Participating centres worldwide will include adult patients undergoing mechanical ventilation in the ICU during a 7-day period. Patients data will be collected during the first 7 days in the ICU, or until ICU discharge. Follow up is until day 90. Primary endpoint is the tidal volume size used during mechanical ventilation. Secondary endpoints are development of ARDS in patients without ARDS at the onset of mechanical ventilation, worsening of ARDS in patients with ARDS at the onset of mechanical ventilation, pulmonary infection, other pulmonary complications, need for tracheostomy, extra-pulmonary complications, duration of ventilation, length of ICU and hospital stay, and ICU, hospital and 90-day mortality.
Research questions:
Does ventilation practice, in particular tidal volume size, varies amongst patients without ARDS, patients at risk for ARDS, and patients with mild ARDS?
Are tidal volumes used in patients without ARDS higher than those used in patients with ARDS?
Are the outcomes in patients without ARDS dependent on the size of tidal volumes?
Times points of data collection:
Demographic data and baseline data, including severity scores (e.g. APACHE II-scores and SAPS III) and LIPS, are collected from the clinical files on the day of intubation
Ventilation settings, gas exchange variables and vital parameters are collected once a daily in the morning, until ventilation is stopped
Chest radiography data from available chest X-rays (i.e., no extra chest X-rays are obtained)

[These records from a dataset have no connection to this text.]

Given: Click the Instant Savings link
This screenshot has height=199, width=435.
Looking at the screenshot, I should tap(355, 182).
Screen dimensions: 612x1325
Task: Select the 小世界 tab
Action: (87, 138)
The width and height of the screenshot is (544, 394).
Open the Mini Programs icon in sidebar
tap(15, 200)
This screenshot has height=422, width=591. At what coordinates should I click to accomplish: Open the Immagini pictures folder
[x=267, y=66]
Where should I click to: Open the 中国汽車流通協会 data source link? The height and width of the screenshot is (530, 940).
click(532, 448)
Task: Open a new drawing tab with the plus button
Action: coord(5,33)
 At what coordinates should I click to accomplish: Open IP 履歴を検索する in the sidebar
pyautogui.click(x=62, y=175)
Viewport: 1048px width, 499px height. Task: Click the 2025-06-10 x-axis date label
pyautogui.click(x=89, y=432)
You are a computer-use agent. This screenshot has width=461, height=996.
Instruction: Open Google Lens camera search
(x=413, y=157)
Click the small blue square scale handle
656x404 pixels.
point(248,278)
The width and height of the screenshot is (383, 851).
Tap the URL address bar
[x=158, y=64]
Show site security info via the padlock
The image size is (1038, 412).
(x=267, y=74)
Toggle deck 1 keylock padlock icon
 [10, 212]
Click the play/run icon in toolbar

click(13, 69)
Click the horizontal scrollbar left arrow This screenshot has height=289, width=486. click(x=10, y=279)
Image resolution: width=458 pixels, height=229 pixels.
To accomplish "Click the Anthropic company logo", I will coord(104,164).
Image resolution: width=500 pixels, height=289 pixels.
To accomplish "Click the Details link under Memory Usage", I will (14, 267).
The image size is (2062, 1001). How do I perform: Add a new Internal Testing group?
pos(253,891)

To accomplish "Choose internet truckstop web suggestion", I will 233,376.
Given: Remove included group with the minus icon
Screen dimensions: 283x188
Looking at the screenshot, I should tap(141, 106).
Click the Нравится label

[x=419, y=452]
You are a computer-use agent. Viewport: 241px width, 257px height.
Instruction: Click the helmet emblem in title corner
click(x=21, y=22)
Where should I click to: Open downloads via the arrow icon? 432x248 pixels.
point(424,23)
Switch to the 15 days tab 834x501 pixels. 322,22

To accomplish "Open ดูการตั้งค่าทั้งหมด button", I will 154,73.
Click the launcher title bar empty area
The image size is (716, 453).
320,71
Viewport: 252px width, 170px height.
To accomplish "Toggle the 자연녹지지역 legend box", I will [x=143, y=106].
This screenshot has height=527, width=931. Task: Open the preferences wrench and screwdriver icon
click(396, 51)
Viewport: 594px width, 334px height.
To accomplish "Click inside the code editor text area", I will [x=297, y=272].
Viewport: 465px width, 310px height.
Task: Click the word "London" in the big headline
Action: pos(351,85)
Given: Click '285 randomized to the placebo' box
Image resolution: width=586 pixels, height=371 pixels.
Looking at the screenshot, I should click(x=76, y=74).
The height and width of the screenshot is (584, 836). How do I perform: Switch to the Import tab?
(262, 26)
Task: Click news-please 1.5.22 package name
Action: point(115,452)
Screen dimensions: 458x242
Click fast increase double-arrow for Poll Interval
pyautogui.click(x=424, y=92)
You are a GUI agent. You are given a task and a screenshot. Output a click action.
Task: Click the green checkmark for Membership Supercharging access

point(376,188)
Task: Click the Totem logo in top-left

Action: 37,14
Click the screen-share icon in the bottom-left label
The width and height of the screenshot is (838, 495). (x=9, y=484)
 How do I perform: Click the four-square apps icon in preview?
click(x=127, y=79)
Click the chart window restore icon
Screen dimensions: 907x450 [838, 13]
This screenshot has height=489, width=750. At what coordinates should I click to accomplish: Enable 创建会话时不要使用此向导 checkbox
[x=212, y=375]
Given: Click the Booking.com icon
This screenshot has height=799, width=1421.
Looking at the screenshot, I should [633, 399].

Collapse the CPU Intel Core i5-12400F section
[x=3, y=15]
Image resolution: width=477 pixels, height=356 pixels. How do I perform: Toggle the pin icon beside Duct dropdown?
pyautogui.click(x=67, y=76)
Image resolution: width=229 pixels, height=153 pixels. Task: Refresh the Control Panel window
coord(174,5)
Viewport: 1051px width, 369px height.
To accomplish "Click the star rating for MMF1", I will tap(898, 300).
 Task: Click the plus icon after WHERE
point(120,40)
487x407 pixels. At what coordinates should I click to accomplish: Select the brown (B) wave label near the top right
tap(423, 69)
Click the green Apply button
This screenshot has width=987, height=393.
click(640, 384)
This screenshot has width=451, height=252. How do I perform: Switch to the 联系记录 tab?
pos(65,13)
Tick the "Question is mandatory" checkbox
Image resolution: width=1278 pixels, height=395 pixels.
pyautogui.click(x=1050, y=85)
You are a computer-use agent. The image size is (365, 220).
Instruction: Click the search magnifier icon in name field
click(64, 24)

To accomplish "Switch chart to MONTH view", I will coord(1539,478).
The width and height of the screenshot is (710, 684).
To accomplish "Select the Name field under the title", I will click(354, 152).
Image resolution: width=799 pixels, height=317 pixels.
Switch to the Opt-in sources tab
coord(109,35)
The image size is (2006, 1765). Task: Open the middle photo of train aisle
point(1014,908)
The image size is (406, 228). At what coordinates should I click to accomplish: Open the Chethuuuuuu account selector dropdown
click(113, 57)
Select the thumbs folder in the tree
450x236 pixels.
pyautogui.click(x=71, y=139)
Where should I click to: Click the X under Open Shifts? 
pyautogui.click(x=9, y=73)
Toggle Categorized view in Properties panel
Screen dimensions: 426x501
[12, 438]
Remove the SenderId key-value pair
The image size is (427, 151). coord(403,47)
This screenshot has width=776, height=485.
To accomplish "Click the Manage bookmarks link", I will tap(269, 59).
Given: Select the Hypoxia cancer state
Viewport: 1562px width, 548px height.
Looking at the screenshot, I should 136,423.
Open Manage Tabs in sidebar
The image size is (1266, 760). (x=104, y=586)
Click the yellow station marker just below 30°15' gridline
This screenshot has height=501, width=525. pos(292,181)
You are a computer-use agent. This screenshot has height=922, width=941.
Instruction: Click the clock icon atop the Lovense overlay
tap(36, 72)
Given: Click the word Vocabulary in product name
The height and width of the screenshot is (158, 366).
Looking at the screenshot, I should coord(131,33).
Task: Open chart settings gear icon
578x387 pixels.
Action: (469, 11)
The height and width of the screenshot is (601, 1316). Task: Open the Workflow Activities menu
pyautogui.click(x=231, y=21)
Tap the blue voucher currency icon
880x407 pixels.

Predefined complications are recorded from medical chart until discharge from ICU or death, whatever comes first
Length of ICU and hospital stay, and ICU, hospital and 90-day mortality
The primary analysis concerns the determination of (variation of) tidal volume size in patients without ARDS. Tidal volume size is compared between predefined patient groups: patients at no risk for ARDS, patients at risk for ARDS, patients with mild ARDS, and patients with moderate or severe ARDS.
To identify potential factors associated with outcome like development of ARDS, or worsening of ARDS, development of pulmonary complications, duration of ventilation, or death, univariate analyses are performed. A multivariate logistic regression model is used to identify independent risk factors. A stepwise approach is used to enter new terms into the model, with a limit of p < 0.2 to enter the terms. Time to event variables are analyzed using Cox regression and visualized by Kaplan-Meier.
- Organization: The study is conducted by the PROtective VEntilation Network (PROVENet). National co-ordinators will lead the project within individual nations and identify participating hospitals, translate study paperwork, distribute study paperwork and ensure necessary regulatory approvals are in place. They provide assistance to the participating clinical sites in trial management, record keeping and data management. Local coordinators in each site will supervise data collection and ensure adherence to Good Clinical Practice during the trial.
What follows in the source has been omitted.